We’ve also paid all of our tuitions for the next semester.

Stella called it an advance on all our work.

The final message starts with heavy breathing, an unfamiliar American voice. My knees turn to liquid, and I fall to the floor.

“What’s wrong?” Lucie crosses the distance between us in a flash, suddenly sober.

When I open my mouth, no words come out. I’ve imagined this moment so many times, but now that it’s here it feels impossible. The room spins and narrows. My skin prickles with cold sweat even as my face burns hot. The stranger’s voice echoes in my ears, drowning out everything else.

“My mother is dead,” I finally manage, the words scraping my throat like broken glass.

All three women are on me. Their arms wrapped around my quaking shoulders, picking me up, getting me onto the couch, letting me dissolve into them.

I feel Colette’s cool hand on my neck, Lucie’s strong fingers gripping my shoulders, Stella’s perfume enveloping me like a protective cloud.

Their touches anchor me to reality when everything inside me wants to float away.

Someone is making a terrible keening sound, and I realize it’s coming from me.

“I have to go to America to officially identify her body.”

“Wasn’t she in a facility?”

“They said she left. Wandered off. They found her on the side of the road.” The words barely make it past my lips.

“You don’t have to go,” Lucie says.

“I wasn’t there when she needed me. I should have gone back last year. I should never have left. I’m a selfish little brat.”

Stella tries to reason with me. “You aren’t, my love.

You needed to live. And she would have wanted that for you if and when she was in her right mind.

It is what all mothers want for their children.

And it is what I want for you. Go back if you must. I can buy you a plane ticket right now.

You will be on the next flight.” I nod into her breast as she holds me tighter to her.

“My visa is almost expired.”

“Doesn’t matter. Just go. You can always fly back as a tourist and we’ll handle it later,” Stella says.

“I’ll have to go back to the apartment. There are documents I’ll need.”

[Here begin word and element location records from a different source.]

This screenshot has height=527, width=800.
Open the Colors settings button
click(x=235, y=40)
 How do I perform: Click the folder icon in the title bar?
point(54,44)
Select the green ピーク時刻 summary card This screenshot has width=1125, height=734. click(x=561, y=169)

“Go now,” Stella says firmly. “Your ticket will be waiting for you at the airport. We will go on to Amsterdam without you. Reach out whenever you are ready, but also take your time. We have you covered.”

The taxi ride back to our apartment is a blur. I don’t know what I’ll need. I have copies of Mom’s birth certificate, her social security card, her driver’s license, somewhere among my things. How long have I been preparing for this very moment?

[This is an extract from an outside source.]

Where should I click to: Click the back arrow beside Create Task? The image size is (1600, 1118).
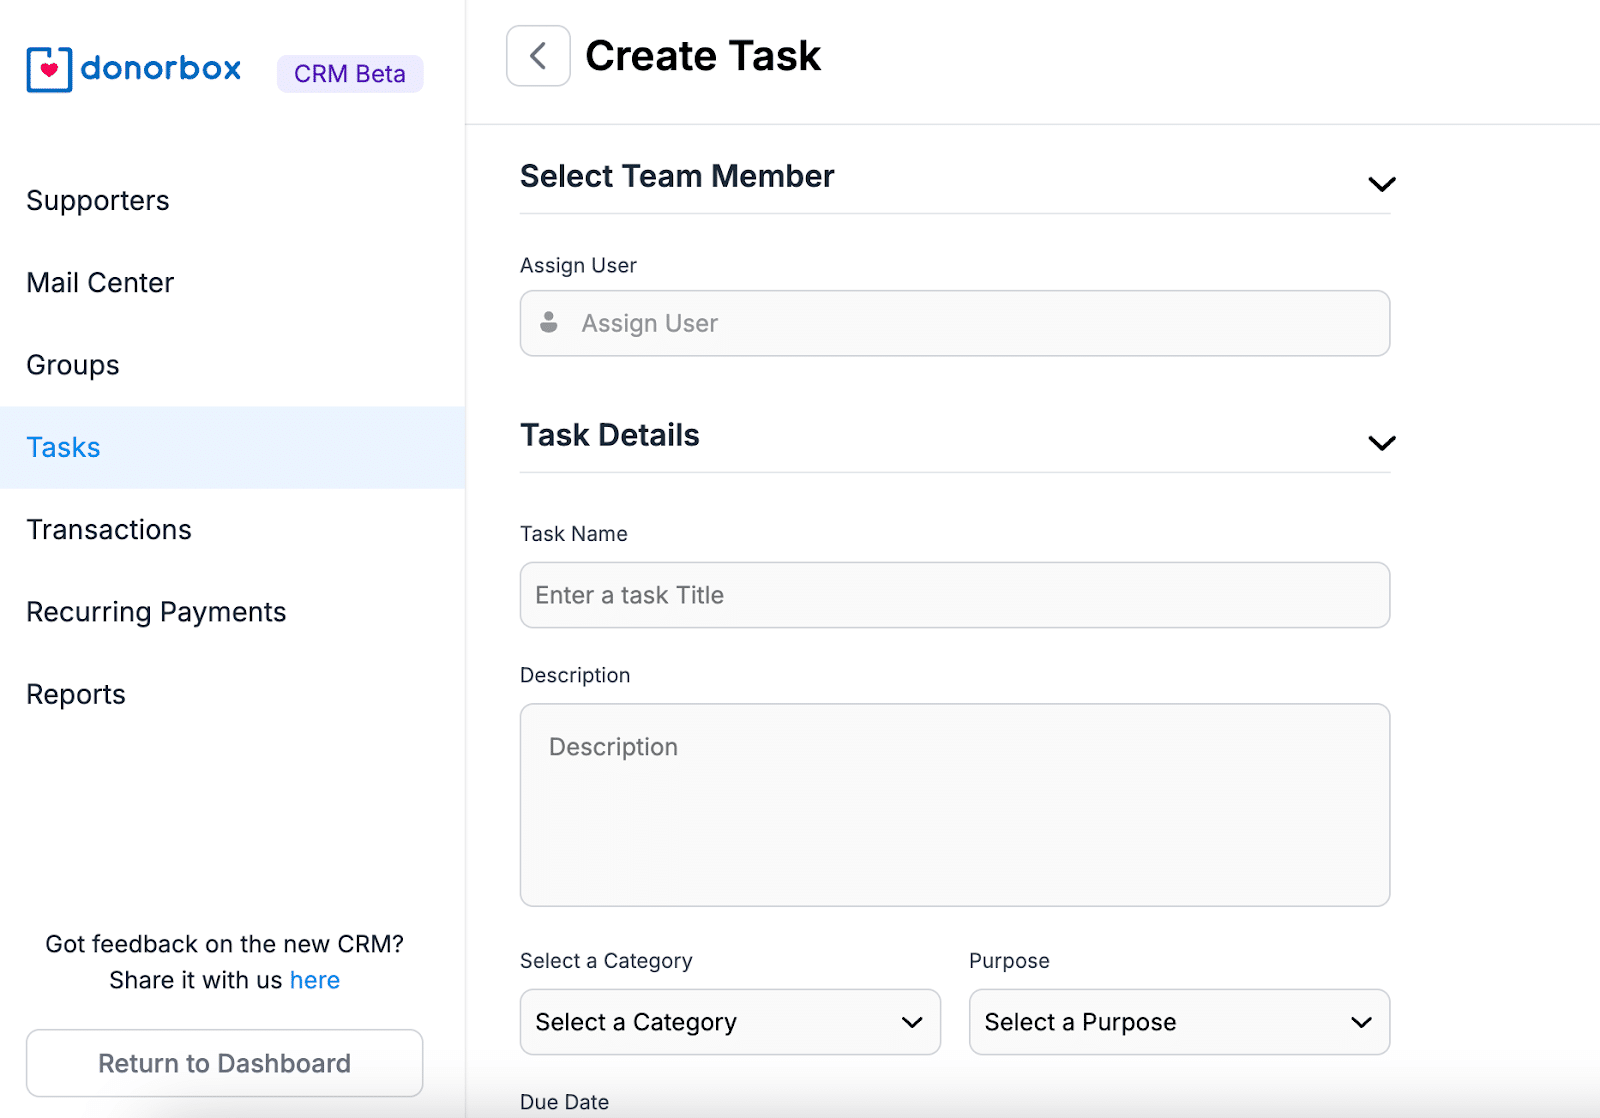pos(538,56)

I pay the driver with more cash than the fare calls for because I can’t wait for change. Our street is empty, but there’s a hint of sunlight about to break through the horizon. A line from one of Vincent’s letters to Theo comes into my head.

I often think that the night is more alive and more richly colored than the day. The morning always wakes us up to the same thoughts and the same dawn that we saw the day before.

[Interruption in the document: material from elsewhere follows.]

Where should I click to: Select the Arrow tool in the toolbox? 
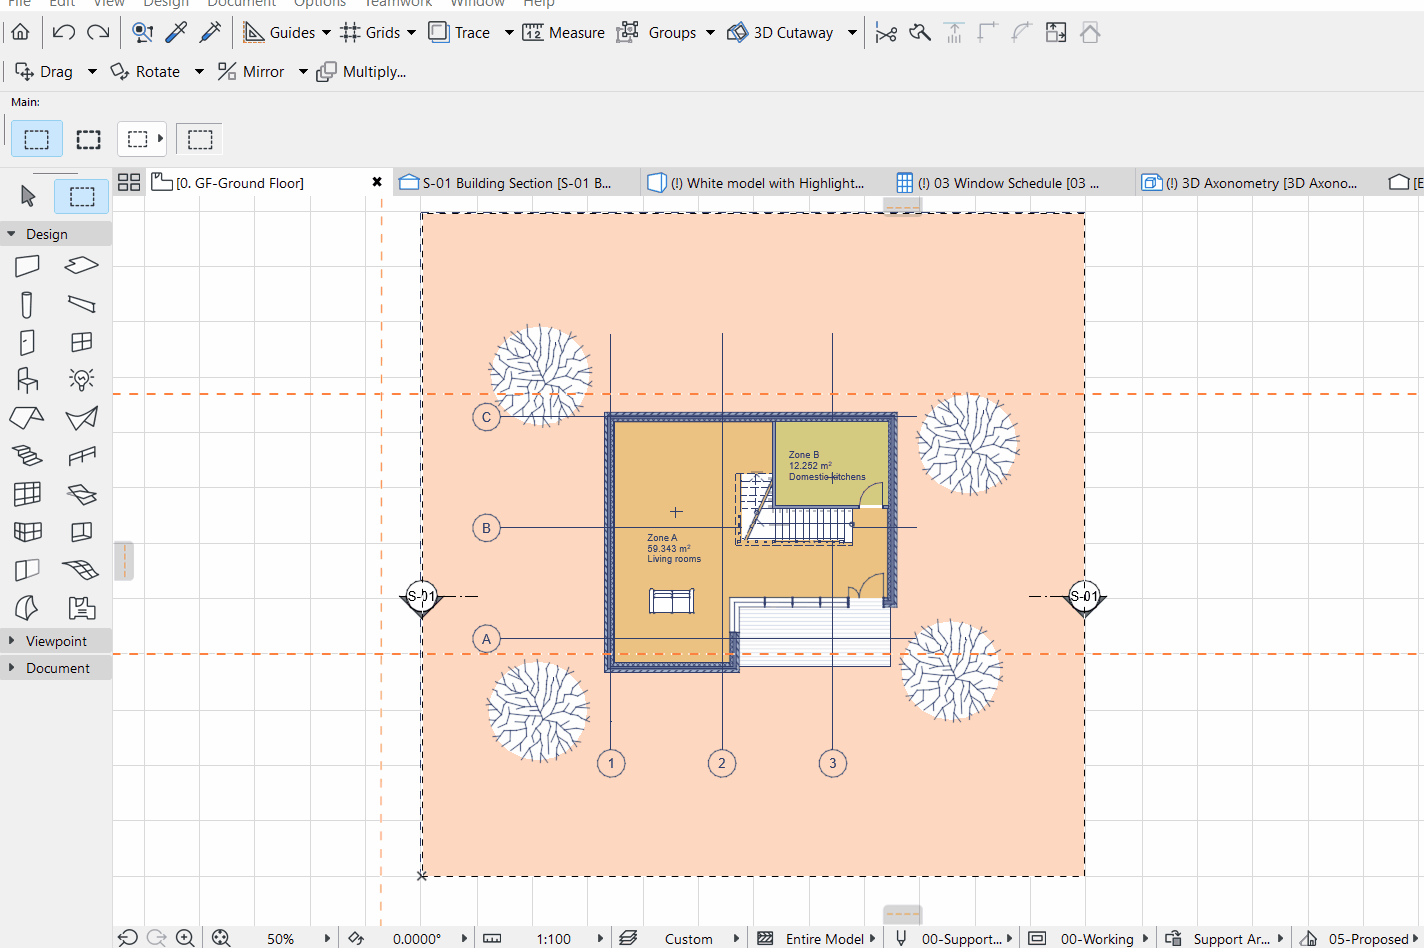pos(28,196)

If I’d stayed in America, every morning would have been the same, the colors of my life slowly fading every day. And if I’d stayed my mother might still be alive. Both of these things could be true.

The street feels different somehow. Quieter than usual, even for this hour. The vendors who normally set up their stalls in the Fleas before dawn are nowhere to be seen. Perhaps everyone is still enjoying or sleeping off their New Year’s celebrations.

I pause at our building entrance, aware of how exposed I am.

I glance behind me at the empty street, then up at our dark windows.

A cat knocks over a bottle in a nearby alley, the clatter echoing between buildings.

I jump, then laugh nervously at myself. Grief and exhaustion are making me paranoid.

As I fumble for my keys, I hear the footsteps approach from behind me.

I try to spin around, but there’s a sharp crack on the back of my skull and a pain so intense I see a flash of light in front of my eyes and then the outlines of a familiar face before I lose consciousness.